>> I've been trying to get overlapping computation and data transfer to
>> work, without much success so far.
> If this is so important to you, why do you insist in using Ethernet
> and not a more HPC-oriented interconnect which can make progress in
> the background ?
We have a medium sized cluster connected using ethernet that works
pretty well for most of our workloads, and we don't have the resources
to simply buy whatever hardware would be more optimal.
For most parts of our application, we either have huge data transfers
that can't benefit much from simultaneous computation/overlap, or
small, frequent message passing that works well with the busy-waiting
nature or Open MPI.
However, we are now investigating a problem that would benefit from
(or at least be much easier to implement) if we were able to overlap
local computation with medium sized message transfers (1-10MB). In
short, the problem is having a master decoding image frames and
sending them around to a number of processing slaves, as well as
collecting resulting output for each frame from the slaves.
Since my first post, I've been searching a bit more and found the
"--enable-progress-threads" Open MPI build option.
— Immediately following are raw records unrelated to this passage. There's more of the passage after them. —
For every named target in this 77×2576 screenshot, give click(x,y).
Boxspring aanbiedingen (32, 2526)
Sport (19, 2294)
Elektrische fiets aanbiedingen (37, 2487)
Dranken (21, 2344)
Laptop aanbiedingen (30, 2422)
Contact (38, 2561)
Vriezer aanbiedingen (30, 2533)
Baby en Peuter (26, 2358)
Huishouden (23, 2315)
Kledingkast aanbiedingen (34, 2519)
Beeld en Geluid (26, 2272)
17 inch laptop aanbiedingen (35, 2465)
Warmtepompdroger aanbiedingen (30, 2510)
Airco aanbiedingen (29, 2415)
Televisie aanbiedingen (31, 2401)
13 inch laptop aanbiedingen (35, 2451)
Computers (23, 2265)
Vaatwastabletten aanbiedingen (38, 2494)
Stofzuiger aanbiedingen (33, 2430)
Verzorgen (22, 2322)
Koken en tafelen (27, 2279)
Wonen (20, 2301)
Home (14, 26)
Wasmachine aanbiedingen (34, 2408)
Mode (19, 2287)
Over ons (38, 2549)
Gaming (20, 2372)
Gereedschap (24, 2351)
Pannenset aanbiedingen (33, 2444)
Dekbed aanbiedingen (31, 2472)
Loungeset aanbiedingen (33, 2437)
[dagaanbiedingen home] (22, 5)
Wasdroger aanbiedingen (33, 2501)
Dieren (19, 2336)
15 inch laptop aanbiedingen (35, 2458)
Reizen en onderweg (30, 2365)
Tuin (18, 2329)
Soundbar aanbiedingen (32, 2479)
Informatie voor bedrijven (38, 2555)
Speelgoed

I've tried it
(using Open MPI 1.3.2), but it doesn't seem to make any difference.
So, what is my best bet?
1) Spawning a thread doing MPI_Wait() while doing the local work in
the main thread.
2) Spawning a thread doing something like
for each request
What amount of sleep would you recommend here?
3) Trying to intersperse my local computation with MPI_Test() calls?
I don't really like solution 3 because most of the local work is being
done in external library code, which means it's going to be hard/ugly
to intersperse it with MPI calls.
I'd really appreciate if someone with experience could comment on
this. I hope my problem is clear. How would you solve it?